### [Brief]
Exact copy, no pictures: return only the lines below from the line with "Viewport: 1293px width, 862px height." up to and including the line with "You are a computer-use agent. Viewport: 769px".

─── Listed records ───

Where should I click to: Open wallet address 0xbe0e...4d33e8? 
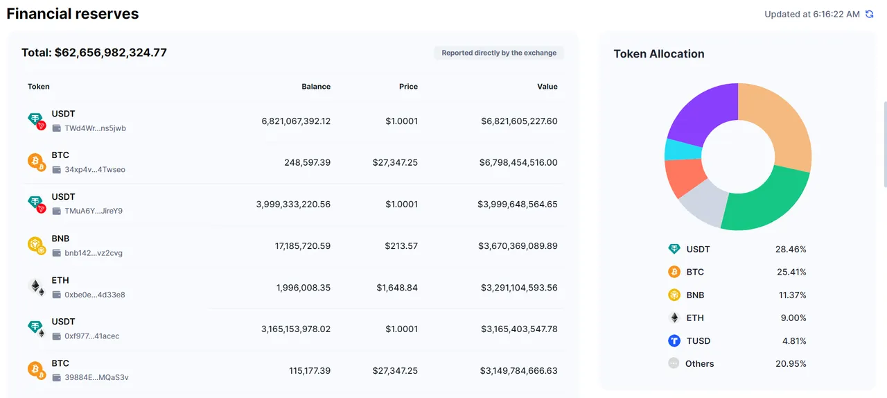pos(95,295)
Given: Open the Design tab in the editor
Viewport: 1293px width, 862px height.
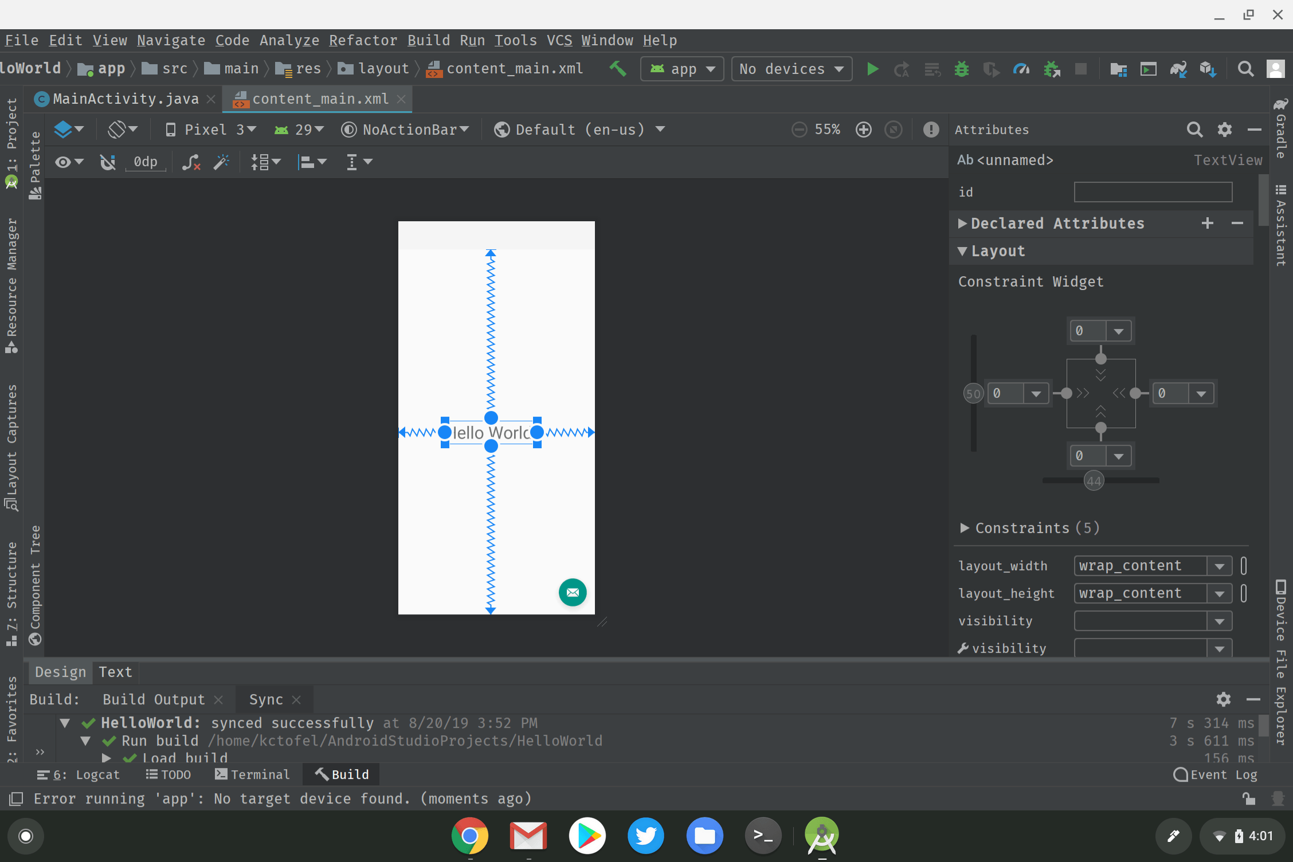Looking at the screenshot, I should coord(60,672).
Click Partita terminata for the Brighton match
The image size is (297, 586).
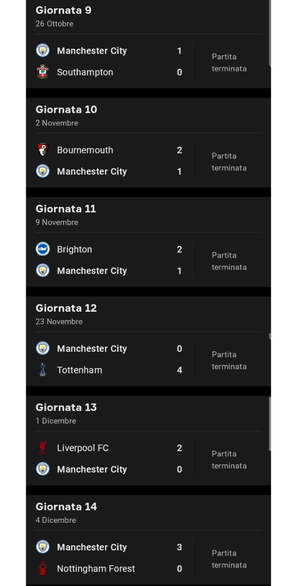229,261
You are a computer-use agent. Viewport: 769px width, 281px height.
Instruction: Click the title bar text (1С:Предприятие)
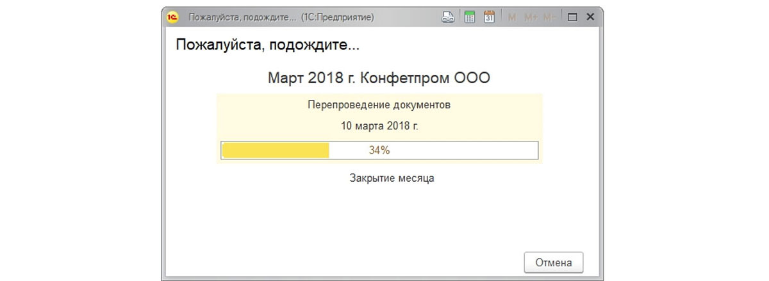[x=338, y=18]
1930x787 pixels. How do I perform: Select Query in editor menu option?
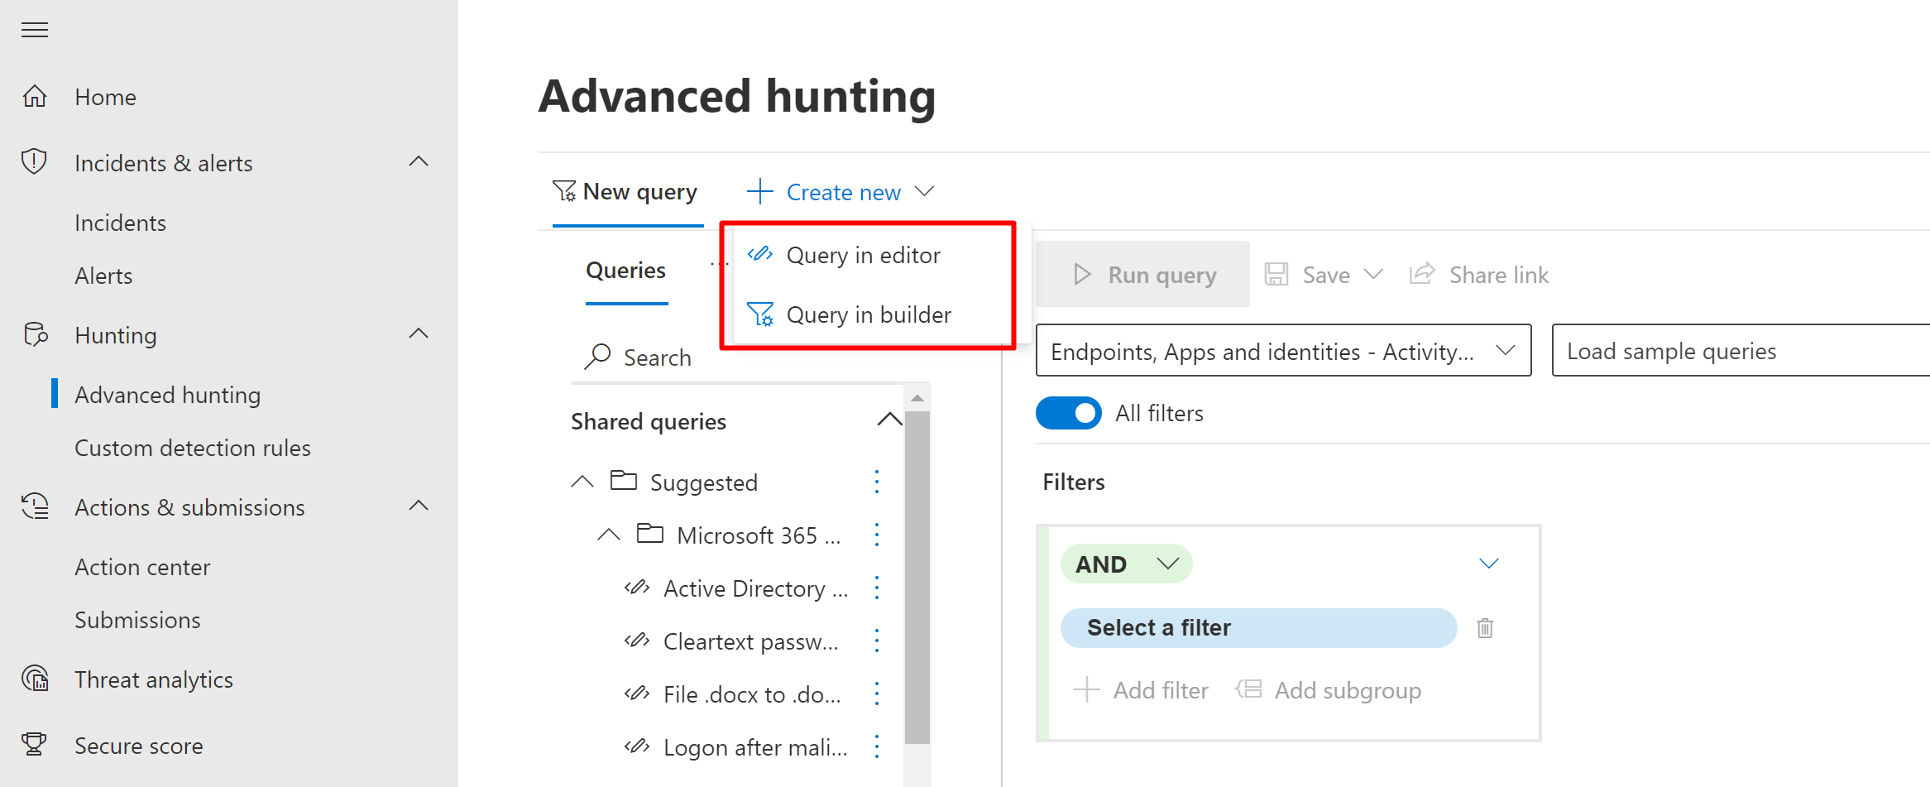click(863, 255)
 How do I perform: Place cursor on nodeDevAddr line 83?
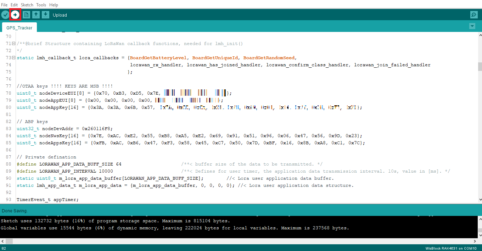tap(65, 129)
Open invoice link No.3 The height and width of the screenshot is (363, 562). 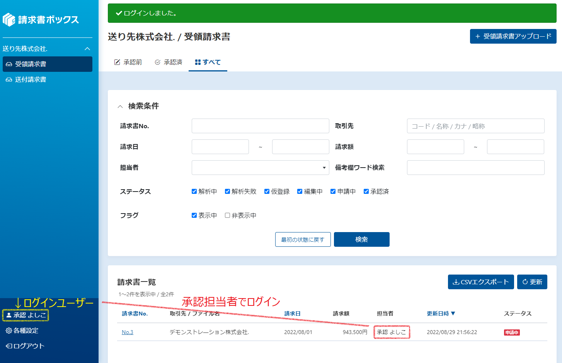click(128, 332)
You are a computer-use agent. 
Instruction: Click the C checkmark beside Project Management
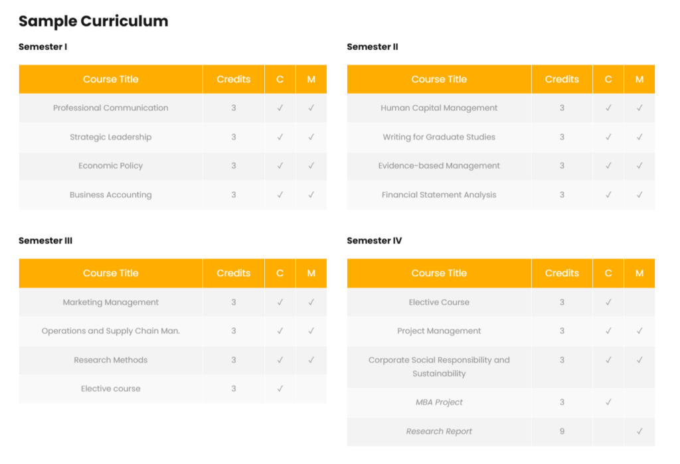[x=608, y=331]
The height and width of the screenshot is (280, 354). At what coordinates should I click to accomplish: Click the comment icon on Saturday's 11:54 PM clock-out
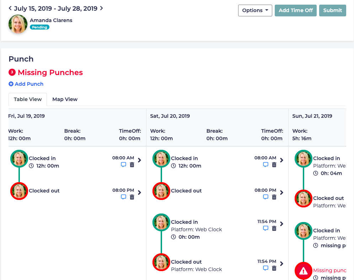266,268
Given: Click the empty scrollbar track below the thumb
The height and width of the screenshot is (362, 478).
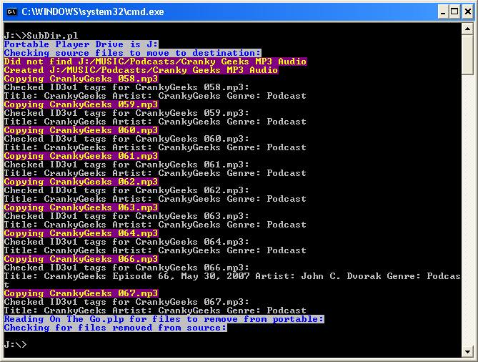Looking at the screenshot, I should pos(467,215).
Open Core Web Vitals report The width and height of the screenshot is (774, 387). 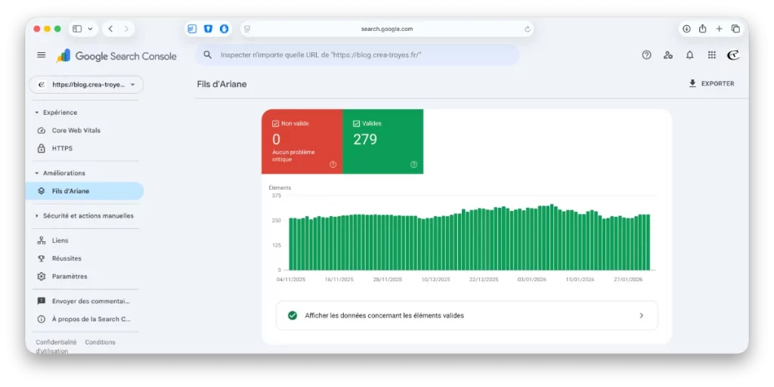pyautogui.click(x=76, y=130)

───

### [Finished exercise]
Viewport: 1293px width, 862px height.
Looking at the screenshot, I should coord(60,672).
Click Partita terminata for the Brighton match
The image size is (297, 586).
229,261
You are a computer-use agent. Viewport: 769px width, 281px height.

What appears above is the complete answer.